Figure 4: Application circuit of a UCC3972/3 ballast controller IC by Texas Instruments (Image: Datasheet “BiCMOS Cold Cathode Fluorescent Lamp Driver Controller” by Texas Instruments)
Lamps may be better suited for some applications, but it’s been said that UV LEDs will continue to replace lamps in the near future due to the wide range of benefits. One additional benefit with LEDs is that they run a lot less hot and are easier to manage in terms of heat. With higher-power UV LEDs (which normally mount onto a PCB), there are many ways to dissipate the high heat that is generated at its junction. Incorporating things like metal core PCBs (referred to as MCPCBs) and heatsinks greatly reduce the heat seen at the diode itself and are common practice for high-current applications (see Figure 5).

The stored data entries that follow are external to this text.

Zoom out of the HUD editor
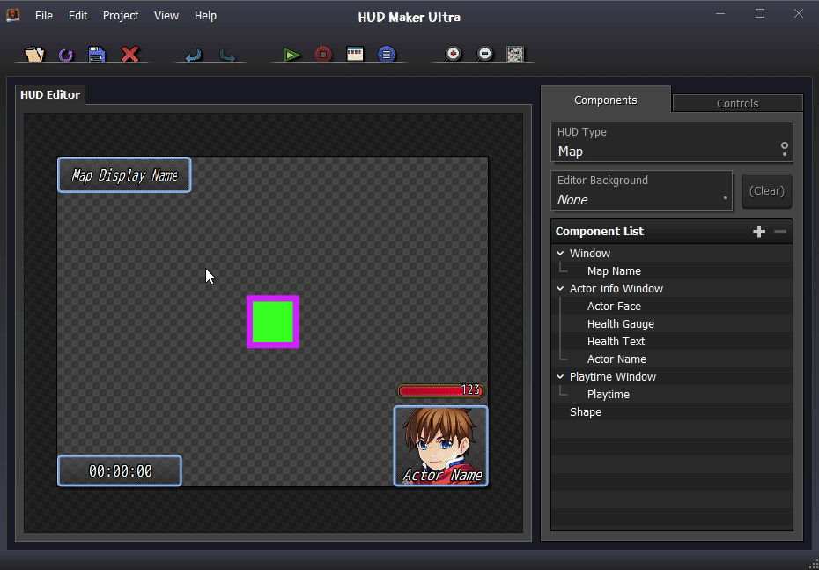 [x=484, y=55]
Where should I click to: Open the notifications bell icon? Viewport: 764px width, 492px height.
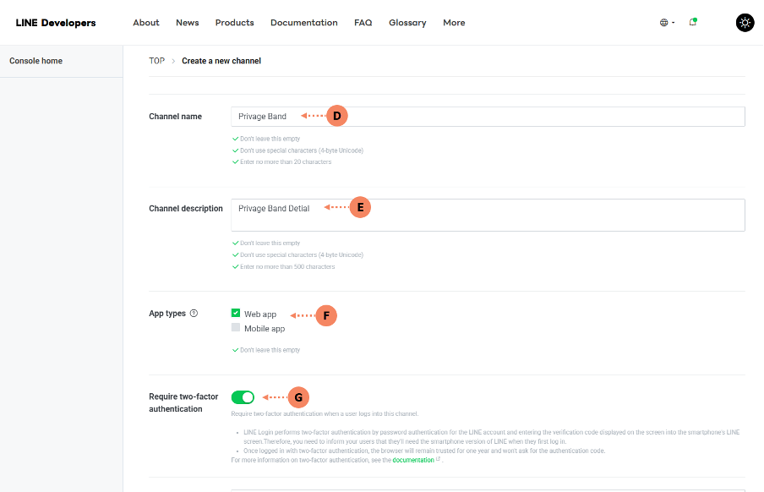(693, 22)
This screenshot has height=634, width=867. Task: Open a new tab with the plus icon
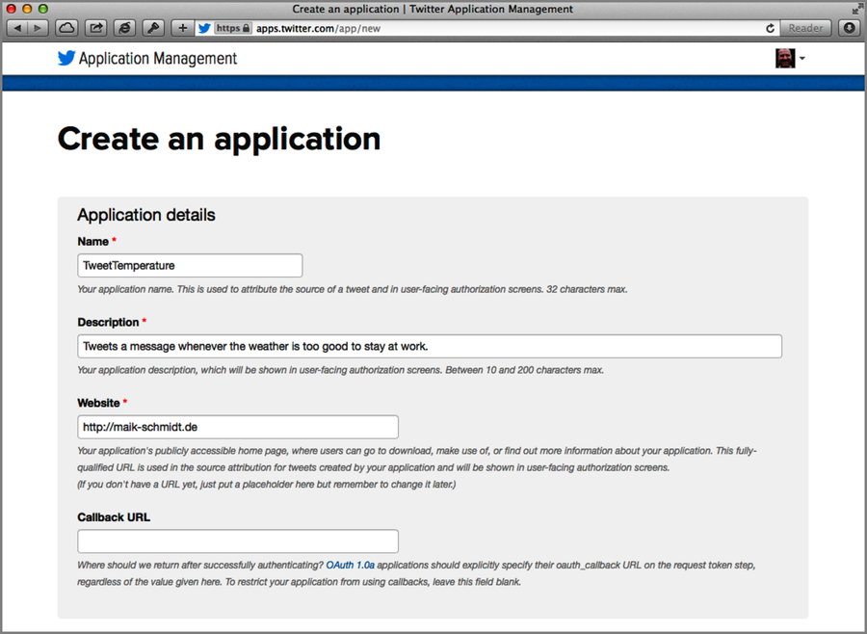181,28
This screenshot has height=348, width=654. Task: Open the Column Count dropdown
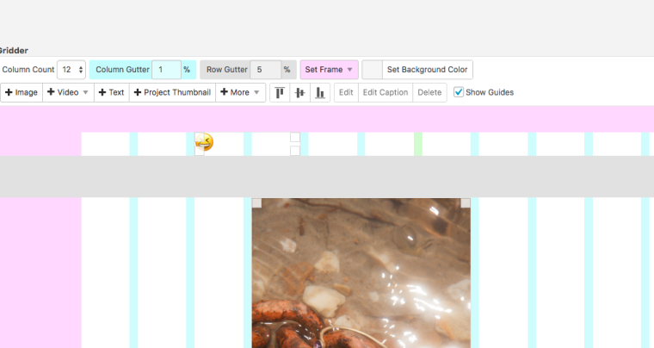tap(71, 70)
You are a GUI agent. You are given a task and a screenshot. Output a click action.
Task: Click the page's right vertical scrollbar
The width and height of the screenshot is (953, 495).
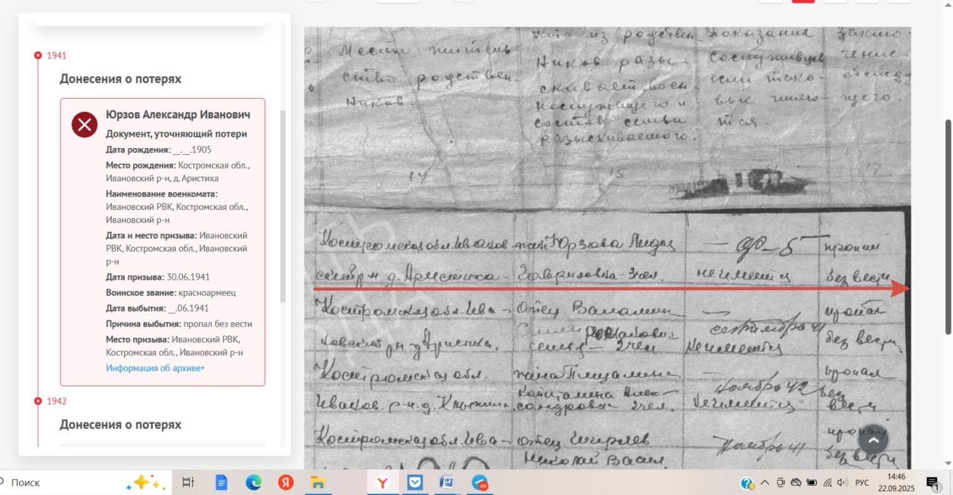click(948, 225)
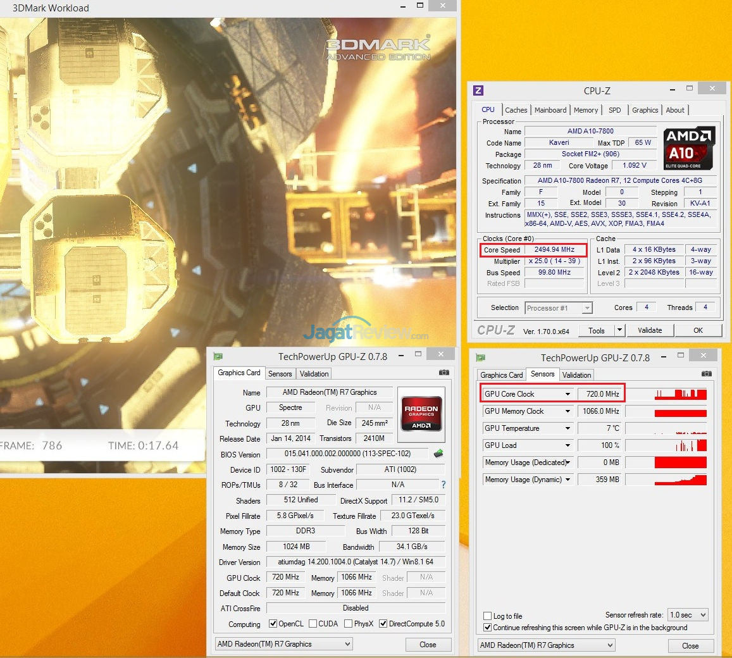Click the camera icon in GPU-Z Graphics Card window
Image resolution: width=732 pixels, height=658 pixels.
point(444,373)

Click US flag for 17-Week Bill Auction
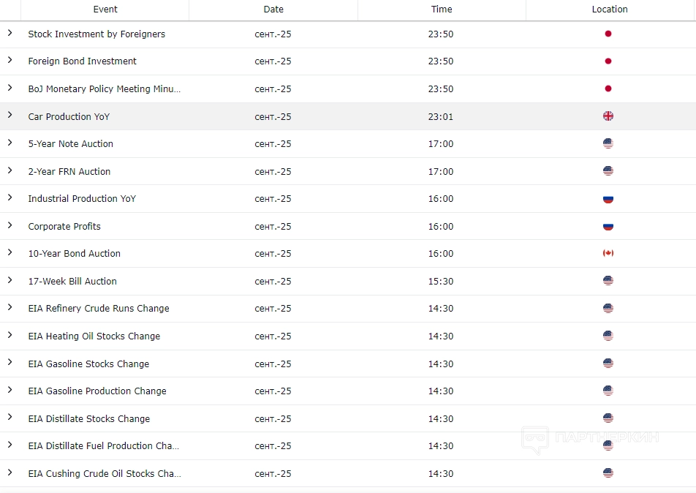608,281
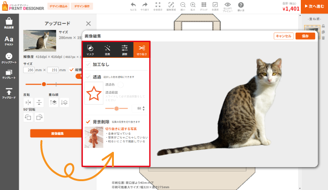The image size is (328, 190).
Task: Select the Text (Aa) tool in sidebar
Action: [9, 41]
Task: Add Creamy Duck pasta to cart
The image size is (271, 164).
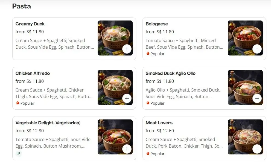Action: click(x=127, y=49)
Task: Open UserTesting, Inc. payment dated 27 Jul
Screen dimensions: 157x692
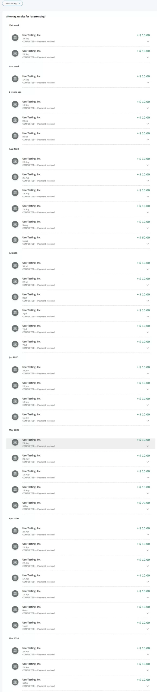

Figure 5: Example of a UV high-power LED star PCBA (Image: LEDSupply)
UV-C applications
Notice that in Figure 5, a small array of three LEDs is used for increased intensity. In fact, some applications consist of large panelized arrangements of LEDs to achieve higher-intensity values, reduce exposure time, and help provide a uniform distribution in terms of disinfection. Violumas, a company that specializes in high-power UV LED solutions, develop chip-on-board (COB) solutions and standard or custom light bar and array options for various applications including disinfection, purification, and horticulture (see Figure 6). Violumas’s 3-pad flip-chip technology helps reduce junction temperature and increase max optical output at higher driving currents.
Figure 6: 12 × 1 UV light bar and a depiction of the 3-pad LED flip-chip technology from Violumas (Image: Violumas)
Aquisense Technologies is an integrator company that incorporates UV LEDs into products and applications primarily used for disinfection, such as the PearlAqua (see Figure 7), one of the world’s first water disinfection systems containing replaceable UV-C LED modules that last a little over a year.
Figure 7: Aquisense’s PearlAqua module (Image: Aquisense)
Atlantic Ultraviolet Corporation has been providing UV-based sterilization products since 1963 and specializes in germicidal UV lamps. The company’s most recent product, the Sanidyne, is a portable area sanitizer containing eight UV-C lamps meant for hospitals, laboratories, and unoccupied rooms or buildings that require extra levels of disinfection. This solution irradiates air and exposed surfaces with UV light at about 254 nm and comes in a few different modules with varying size and output levels (see Figure 8).
Figure 8: Sanidyne UV portable area sanitizers (Image: Atlantic Ultraviolet Corporation)
Progression in LED technology and electronics in general will continue to drive UV technology and give it a “bright” future in the health-care industry while limiting and helping to curb the spread of bacteria and disease.